Investors who are familiar with the tenants in common (TIC) investment strategy may see some similarities in the DST concept; however, it is important to understand the differences between the two concepts. While a TIC may have up to 35 investors, each owning an undivided, pro-rata share of the title to the property, a DST may have up to 100 investors (sometimes more), with each investor owning a beneficial interest in the trust which, in turn, owns the underlying asset.3

DST vs. TIC Ownership
There are two benefits that the DST structure offers over the TIC concept. One is that because a DST is not limited to 35 investors, the minimum investment may be much lower, sometimes in the $100,000 range. The second major advantage is that in a DST, the lender makes only one loan to one borrower: the DST’s sponsor.

In a TIC investment, the lender can fund up to 35 separate loans, one to each investor.3 In times of tight money, however, the DST gives the lenders greater security because the lender has fully qualified the sponsor, who is the underlying responsible party.
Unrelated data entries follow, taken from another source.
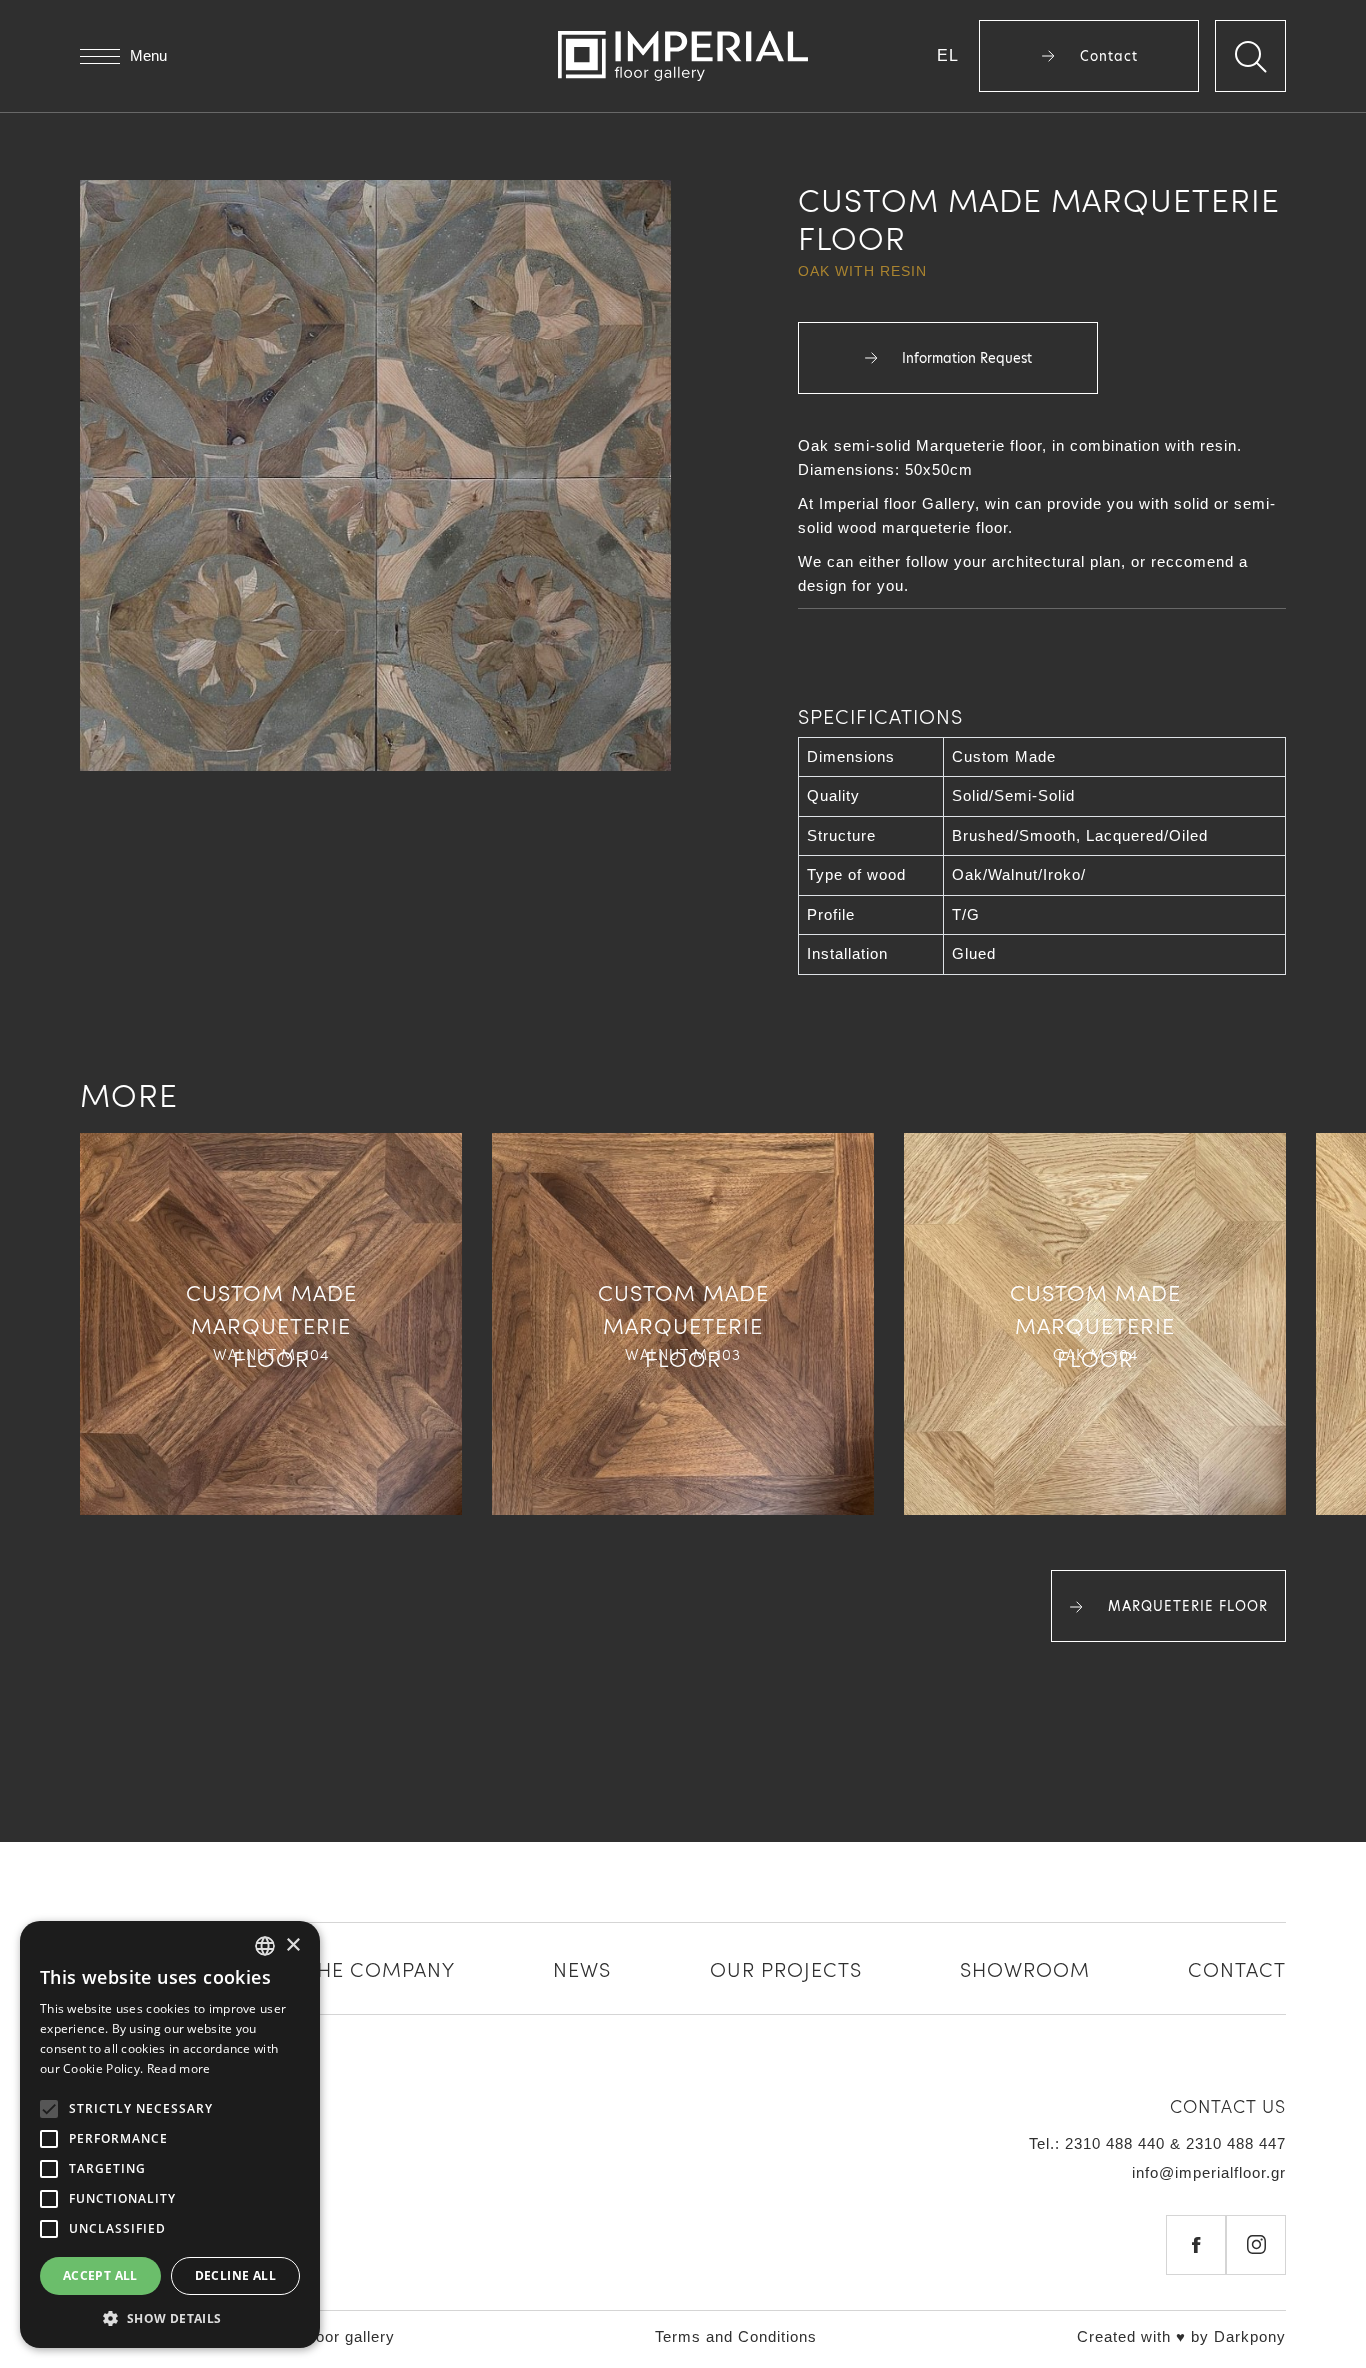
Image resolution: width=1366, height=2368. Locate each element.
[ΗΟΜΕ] (683, 56)
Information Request (965, 358)
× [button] (292, 1945)
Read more (179, 2068)
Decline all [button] (235, 2275)
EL (948, 55)
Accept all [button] (100, 2275)
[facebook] (1196, 2245)
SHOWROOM (1025, 1968)
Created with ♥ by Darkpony (1181, 2336)
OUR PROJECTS (786, 1968)
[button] (170, 2318)
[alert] (170, 2134)
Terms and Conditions (736, 2336)
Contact (1106, 56)
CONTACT (1237, 1968)
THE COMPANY (380, 1968)
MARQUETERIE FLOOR (1185, 1606)
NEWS (582, 1968)
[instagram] (1256, 2245)
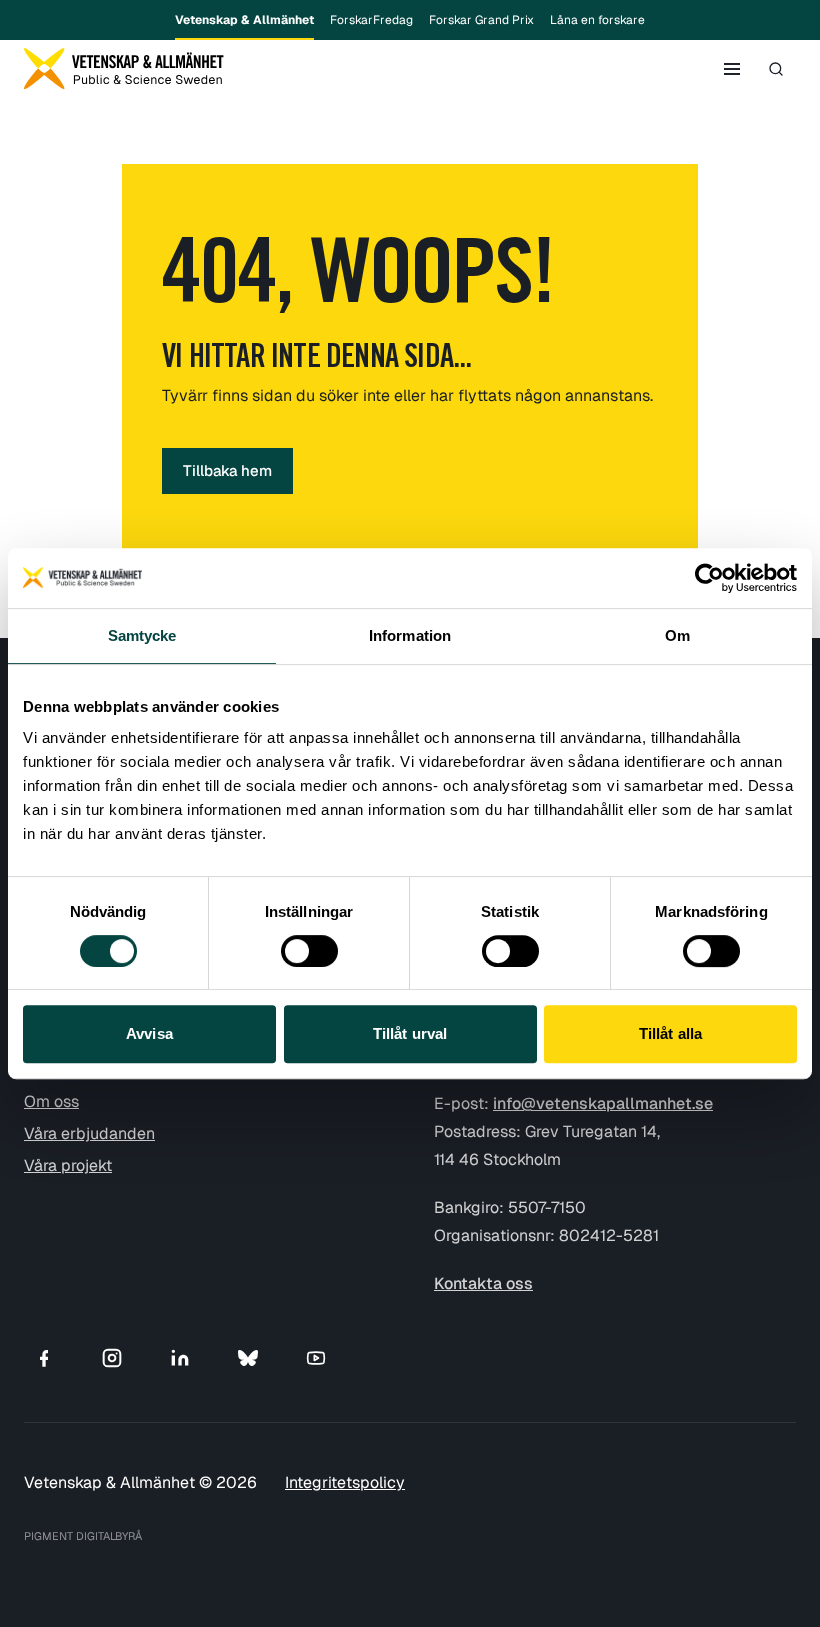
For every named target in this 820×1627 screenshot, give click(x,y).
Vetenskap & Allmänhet (244, 20)
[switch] (309, 951)
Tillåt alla (670, 1033)
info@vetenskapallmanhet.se (603, 1103)
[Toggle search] (776, 69)
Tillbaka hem (227, 470)
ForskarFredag (371, 20)
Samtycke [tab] (142, 635)
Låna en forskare (597, 20)
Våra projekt (68, 1165)
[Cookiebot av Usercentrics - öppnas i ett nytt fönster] (709, 578)
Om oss (51, 1101)
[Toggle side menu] (732, 69)
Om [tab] (677, 635)
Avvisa (149, 1033)
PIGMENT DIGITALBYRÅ (83, 1536)
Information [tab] (410, 635)
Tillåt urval (410, 1033)
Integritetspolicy (345, 1482)
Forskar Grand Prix (481, 20)
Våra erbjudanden (89, 1133)
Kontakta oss (483, 1283)
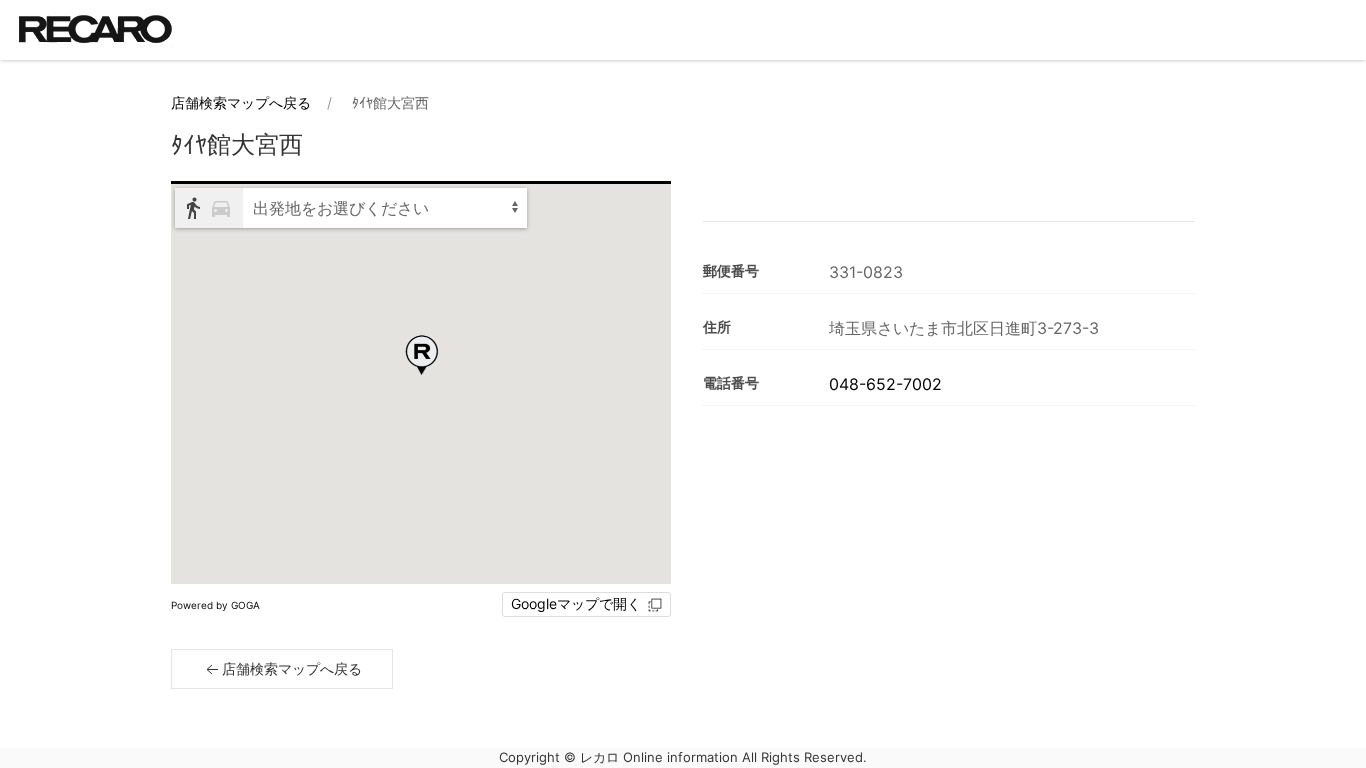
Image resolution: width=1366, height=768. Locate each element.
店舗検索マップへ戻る (241, 102)
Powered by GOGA (215, 605)
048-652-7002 (885, 384)
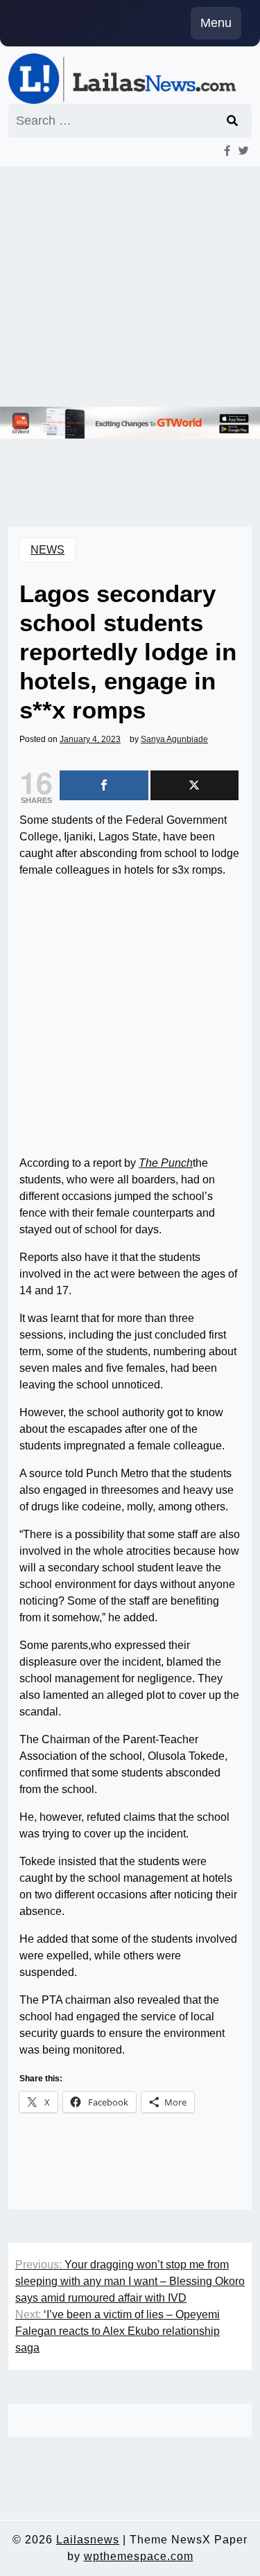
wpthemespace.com (138, 2556)
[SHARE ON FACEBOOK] (104, 785)
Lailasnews (87, 2540)
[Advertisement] (130, 286)
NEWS (47, 550)
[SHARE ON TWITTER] (194, 785)
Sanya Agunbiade (174, 739)
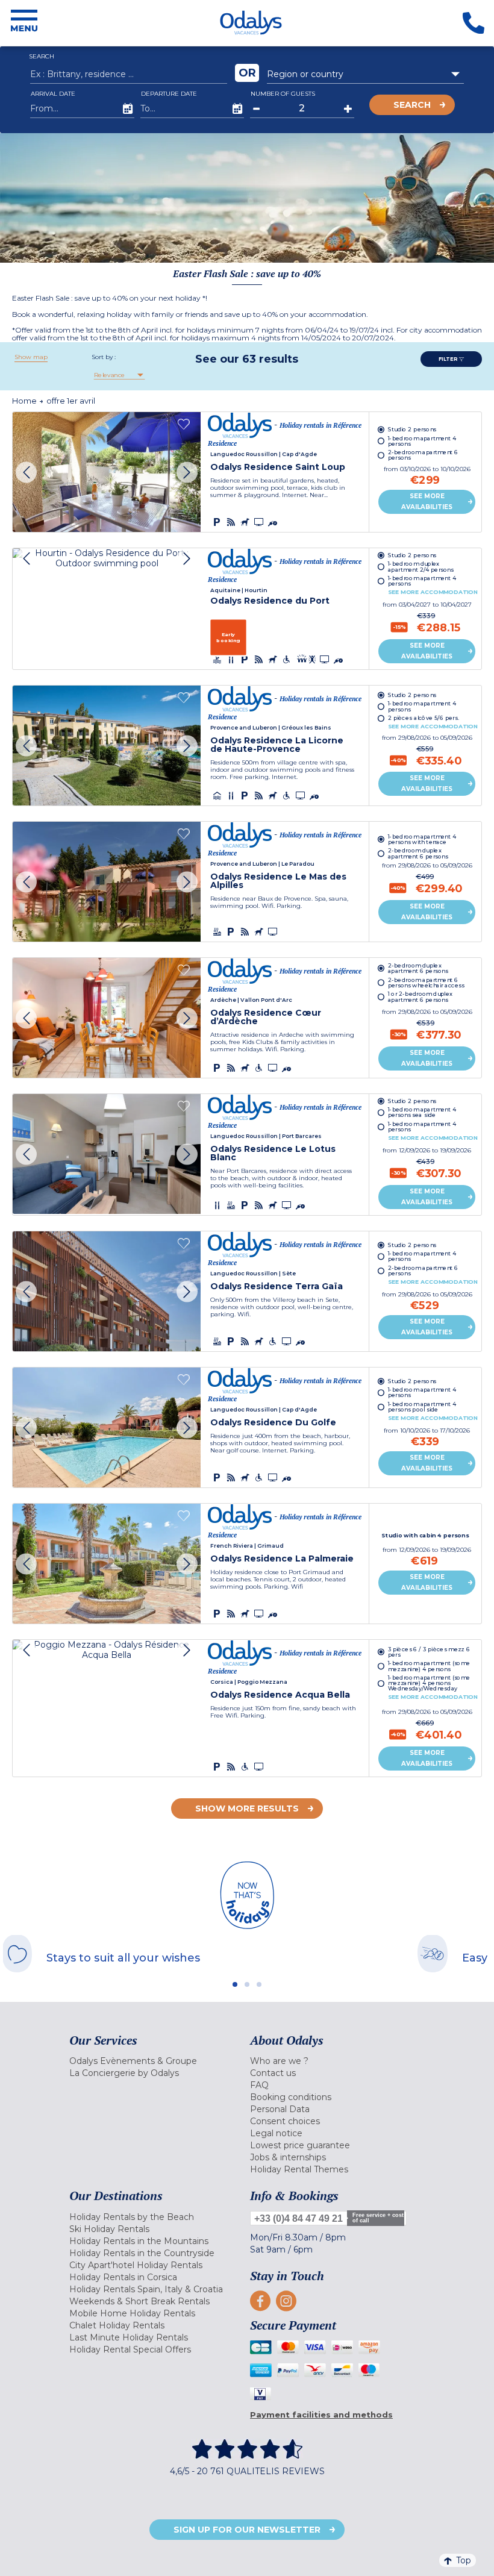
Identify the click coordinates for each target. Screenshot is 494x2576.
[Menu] (24, 23)
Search (412, 104)
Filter (449, 359)
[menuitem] (156, 2061)
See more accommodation (433, 592)
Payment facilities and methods (321, 2414)
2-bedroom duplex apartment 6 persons (418, 854)
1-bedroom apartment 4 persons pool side (422, 1407)
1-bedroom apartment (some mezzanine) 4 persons (429, 1666)
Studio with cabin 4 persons (425, 1535)
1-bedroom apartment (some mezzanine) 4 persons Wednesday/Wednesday (429, 1683)
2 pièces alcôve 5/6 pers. (423, 717)
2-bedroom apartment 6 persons (423, 455)
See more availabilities (426, 501)
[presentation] (26, 472)
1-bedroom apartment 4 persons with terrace (422, 839)
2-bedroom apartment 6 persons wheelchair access (426, 983)
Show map (31, 357)
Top (463, 2560)
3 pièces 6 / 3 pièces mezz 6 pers (429, 1652)
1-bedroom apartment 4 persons (422, 441)
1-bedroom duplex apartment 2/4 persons (421, 567)
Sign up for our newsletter (247, 2529)
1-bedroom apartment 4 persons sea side (422, 1112)
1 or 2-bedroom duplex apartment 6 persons (420, 997)
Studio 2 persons (412, 429)
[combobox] (365, 74)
Be aware that the higher number of investors, plus the larger number of shares, may or may not protect your investment; careful scrutiny of the controlling partner/sponsor is advised. There are a lot of crooks in this business.

Risks Involved
DSTs are not without risks. As with any real estate investment, investors may be subject to high vacancy rates and loan defaults. It is also important for investors who may be considering the DST strategy to consult with an experienced investment professional and obtain competent legal and tax advice. The DST structure may be a viable investment alternative for qualified real estate investors, but only your tax adviser and a lawyer can tell you if it is right for you.